*TASK STATEMENT*: Extract each line of the entries below that contains the string "Open". Matching is case-sensitive.

--- DATASET EXTRACT ---

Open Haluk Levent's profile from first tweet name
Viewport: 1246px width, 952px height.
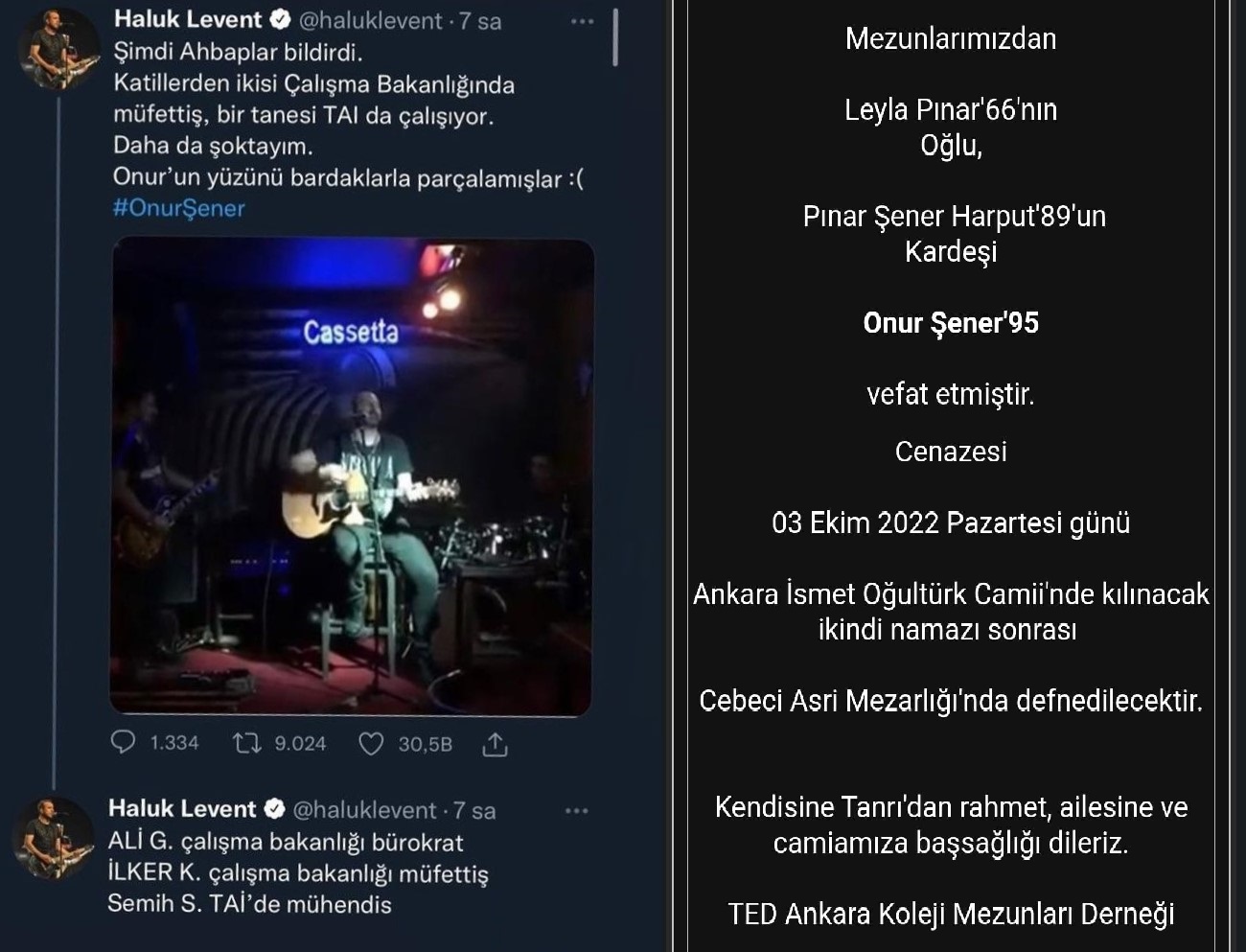(188, 19)
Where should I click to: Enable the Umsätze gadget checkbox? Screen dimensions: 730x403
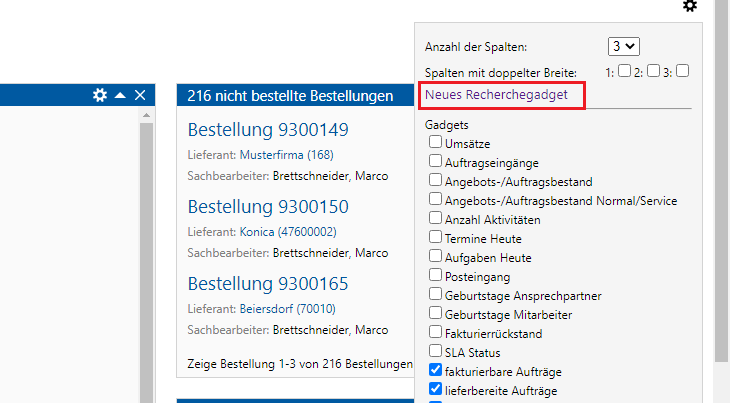[x=436, y=143]

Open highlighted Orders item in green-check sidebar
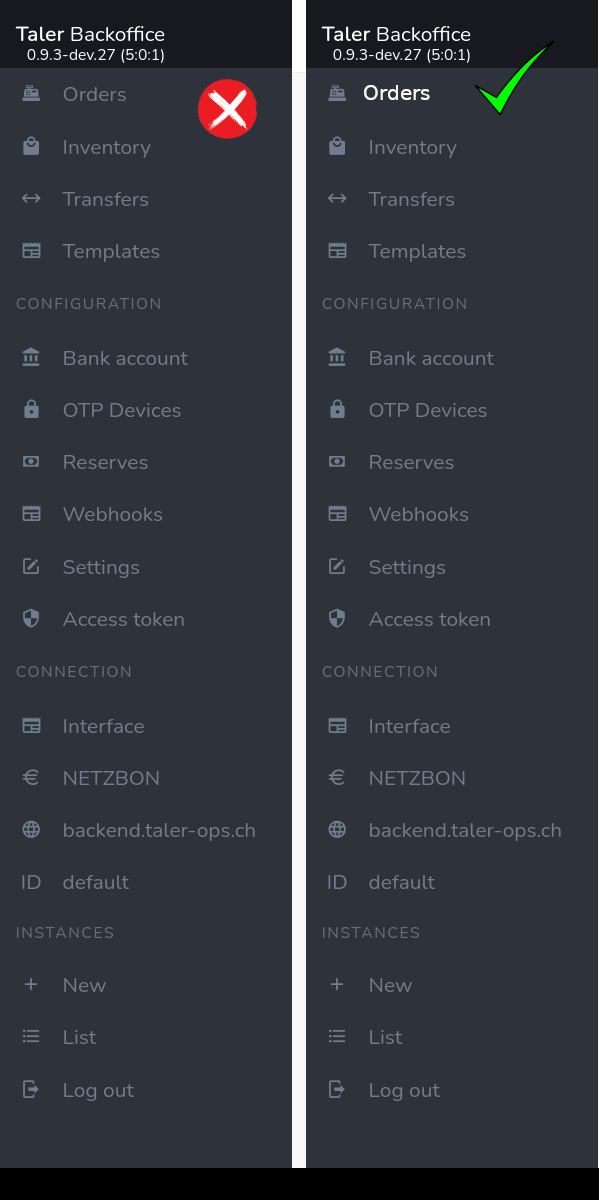pyautogui.click(x=396, y=93)
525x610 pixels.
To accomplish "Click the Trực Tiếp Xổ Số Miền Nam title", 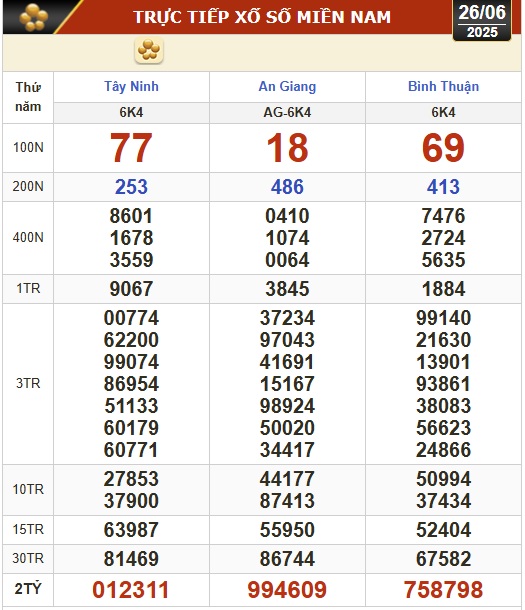I will [x=262, y=17].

---

*SOLUTION*:
Open Haluk Levent's profile from first tweet name
Open highlighted Orders item in green-check sidebar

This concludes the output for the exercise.